Copy out every line of the listing below, word for word.

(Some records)
******

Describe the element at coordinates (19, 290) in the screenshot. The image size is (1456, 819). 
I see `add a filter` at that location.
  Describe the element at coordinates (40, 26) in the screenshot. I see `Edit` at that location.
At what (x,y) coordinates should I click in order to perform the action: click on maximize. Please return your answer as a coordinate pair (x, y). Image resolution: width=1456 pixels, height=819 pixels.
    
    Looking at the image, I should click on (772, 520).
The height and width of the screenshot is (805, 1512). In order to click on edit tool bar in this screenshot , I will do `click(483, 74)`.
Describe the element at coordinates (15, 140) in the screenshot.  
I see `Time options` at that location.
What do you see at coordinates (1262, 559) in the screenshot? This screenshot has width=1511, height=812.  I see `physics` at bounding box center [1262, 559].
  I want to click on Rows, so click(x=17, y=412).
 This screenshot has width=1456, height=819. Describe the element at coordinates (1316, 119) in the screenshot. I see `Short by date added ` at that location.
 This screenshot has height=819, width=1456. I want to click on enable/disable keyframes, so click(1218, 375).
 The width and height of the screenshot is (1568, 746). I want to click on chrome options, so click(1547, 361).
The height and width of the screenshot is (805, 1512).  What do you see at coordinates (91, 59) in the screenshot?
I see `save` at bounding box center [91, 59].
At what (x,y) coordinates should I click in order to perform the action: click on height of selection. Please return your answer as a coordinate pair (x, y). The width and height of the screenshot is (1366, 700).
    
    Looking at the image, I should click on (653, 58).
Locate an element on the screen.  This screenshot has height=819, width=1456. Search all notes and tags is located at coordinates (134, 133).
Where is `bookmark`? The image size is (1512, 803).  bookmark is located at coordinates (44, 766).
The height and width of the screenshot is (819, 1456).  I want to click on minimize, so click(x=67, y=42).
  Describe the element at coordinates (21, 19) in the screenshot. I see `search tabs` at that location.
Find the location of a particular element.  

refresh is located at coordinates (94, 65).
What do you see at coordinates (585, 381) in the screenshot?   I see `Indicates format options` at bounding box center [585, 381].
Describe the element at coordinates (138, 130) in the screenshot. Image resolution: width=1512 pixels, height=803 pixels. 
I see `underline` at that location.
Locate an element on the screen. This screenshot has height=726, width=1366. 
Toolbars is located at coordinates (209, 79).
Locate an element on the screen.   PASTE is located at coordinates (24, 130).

******

TASK RESPONSE:
Describe the element at coordinates (19, 290) in the screenshot. The image size is (1456, 819). 
I see `add a filter` at that location.
  Describe the element at coordinates (40, 26) in the screenshot. I see `Edit` at that location.
At what (x,y) coordinates should I click in order to perform the action: click on maximize. Please return your answer as a coordinate pair (x, y). Image resolution: width=1456 pixels, height=819 pixels.
    
    Looking at the image, I should click on (772, 520).
The height and width of the screenshot is (805, 1512). In order to click on edit tool bar in this screenshot , I will do `click(483, 74)`.
Describe the element at coordinates (15, 140) in the screenshot.  
I see `Time options` at that location.
What do you see at coordinates (1262, 559) in the screenshot? This screenshot has width=1511, height=812.  I see `physics` at bounding box center [1262, 559].
  I want to click on Rows, so click(x=17, y=412).
 This screenshot has width=1456, height=819. Describe the element at coordinates (1316, 119) in the screenshot. I see `Short by date added ` at that location.
 This screenshot has height=819, width=1456. I want to click on enable/disable keyframes, so click(1218, 375).
 The width and height of the screenshot is (1568, 746). I want to click on chrome options, so click(1547, 361).
The height and width of the screenshot is (805, 1512).  What do you see at coordinates (91, 59) in the screenshot?
I see `save` at bounding box center [91, 59].
At what (x,y) coordinates should I click in order to perform the action: click on height of selection. Please return your answer as a coordinate pair (x, y). The width and height of the screenshot is (1366, 700).
    
    Looking at the image, I should click on (653, 58).
Locate an element on the screen.  This screenshot has height=819, width=1456. Search all notes and tags is located at coordinates (134, 133).
Where is `bookmark`? The image size is (1512, 803).  bookmark is located at coordinates (44, 766).
The height and width of the screenshot is (819, 1456).  I want to click on minimize, so click(x=67, y=42).
  Describe the element at coordinates (21, 19) in the screenshot. I see `search tabs` at that location.
Find the location of a particular element.  

refresh is located at coordinates (94, 65).
What do you see at coordinates (585, 381) in the screenshot?   I see `Indicates format options` at bounding box center [585, 381].
Describe the element at coordinates (138, 130) in the screenshot. Image resolution: width=1512 pixels, height=803 pixels. 
I see `underline` at that location.
Locate an element on the screen. This screenshot has height=726, width=1366. 
Toolbars is located at coordinates (209, 79).
Locate an element on the screen.   PASTE is located at coordinates (24, 130).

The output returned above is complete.